General practitioners’ knowledge and skills

Fifteen papers discussed the knowledge and skills of general practitioners for shared care.34 37–39 42 45 47–52 55 56 60 Perceptions differed regarding general practitioners’ skills and abilities to take a greater role in cancer follow-up care, and in some cases, limited acceptance for the general practitioners to be involved in cancer follow-up care.45 49 60 Many general practitioners stated they felt confident in their skills to provide cancer follow-up care39 55 and reported that they could provide routine cancer follow-up care by detecting and arranging diagnostic testing pathology and offer psychosocial support.34 50 Some general practitioners highlighted their essential role in providing holistic care and how their involvement could generally improve overall cancer care.34 General practitioners who agreed they had the skills to provide follow-up care were more likely to prefer a shared care model.39 However, other general practitioners had concerns about gaining and maintaining the clinical skills needed to conduct cancer follow-up care.47 48 51 52 Some oncologists and patients also felt that general practitioners did not have the specialised knowledge of specific treatment side effects and how to manage these and felt that general practitioners required upskilling to take on shared care.42 55 56 Patients, general practitioners and oncologists confidence in shared cancer care increased if general practitioners received extra training on short-term and long-term side effects.38 52 60 Another method identified to upskill general practitioners was integrating the general practitioner earlier in the patients’ care.50 60 General practitioners are usually involved in the initial screening and diagnosis, then again as cancer progresses to late-stage and palliative care.

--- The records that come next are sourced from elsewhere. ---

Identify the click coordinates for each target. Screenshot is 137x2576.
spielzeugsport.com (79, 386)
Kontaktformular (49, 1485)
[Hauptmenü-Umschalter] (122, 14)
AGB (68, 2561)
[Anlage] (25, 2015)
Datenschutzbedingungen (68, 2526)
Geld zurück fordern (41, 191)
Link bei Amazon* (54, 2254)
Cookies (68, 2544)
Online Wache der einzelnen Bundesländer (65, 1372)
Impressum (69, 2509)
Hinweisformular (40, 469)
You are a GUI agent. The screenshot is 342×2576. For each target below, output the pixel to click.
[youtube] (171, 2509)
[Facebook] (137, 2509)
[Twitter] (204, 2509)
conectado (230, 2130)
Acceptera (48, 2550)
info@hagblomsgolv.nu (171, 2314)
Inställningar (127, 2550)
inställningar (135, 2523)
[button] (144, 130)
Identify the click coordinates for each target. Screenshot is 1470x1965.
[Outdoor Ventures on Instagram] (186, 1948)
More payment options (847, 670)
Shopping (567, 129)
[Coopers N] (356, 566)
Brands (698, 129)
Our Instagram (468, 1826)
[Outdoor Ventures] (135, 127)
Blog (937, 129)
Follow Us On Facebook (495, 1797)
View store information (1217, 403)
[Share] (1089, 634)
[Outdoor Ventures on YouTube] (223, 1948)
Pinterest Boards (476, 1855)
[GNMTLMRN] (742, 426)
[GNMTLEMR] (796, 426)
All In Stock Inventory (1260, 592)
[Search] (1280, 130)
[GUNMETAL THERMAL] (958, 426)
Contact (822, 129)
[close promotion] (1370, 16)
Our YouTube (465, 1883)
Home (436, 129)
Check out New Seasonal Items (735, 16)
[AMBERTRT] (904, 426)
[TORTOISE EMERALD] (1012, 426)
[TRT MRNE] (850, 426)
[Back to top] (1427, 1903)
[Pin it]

Earlier engagement of the general practitioner during active treatment would upskill them in managing acute side effects, which will help in the long-term follow-up period.38 Regardless of the extra training, general practitioners still wanted ongoing support from oncologists.56

Need for clinical management guidelines and rapid referrals

Fourteen papers discussed the need for clear clinical management follow-up guidelines to support general practitioners in shared follow-up care.29 31 32 35 40 41 43 44 50 52 56 59 61 62 The lack of clear guidelines was a barrier to transitioning to a shared care follow-up model between oncologists and general practitioners.43 However, general practitioners were more willing to take a greater role in follow-up care if they were provided appropriate follow-up clinical management guidelines35 62 and more guidance about follow-up screening and side effects of cancer treatment.59 Specific follow-up guidelines,61 specifically templates,59 could be in the form of a printable checklist or using validated instruments29 and would reassure general practitioners that they were addressing aspects critical for the particular patients’ care. Having clear guidelines could help address perceptions that general practitioners did not have the adequate skills to be involved in shared care.44 Clinical management guidelines that were best-practice or written by the oncologists would provide a safety net for recurrence or other serious events.56 Any clinical management guidelines that a general practitioner completed would need to be sent to the oncologist to oversee and continue to monitor the patient’s progress and to be able to address any issues that arose quickly.56 Patients have shown positive results for not feeling ‘left in the limbo’ ”(ref. 54, p267) when the oncologist has supplied specific follow-up details to the general practitioners. Two papers41 62 highlighted that for general practitioners to play a greater role in cancer follow-up care, along with the provision of clinical management guidelines, they also need assurance of a rapid referral back to the oncologist if recurrence is detected.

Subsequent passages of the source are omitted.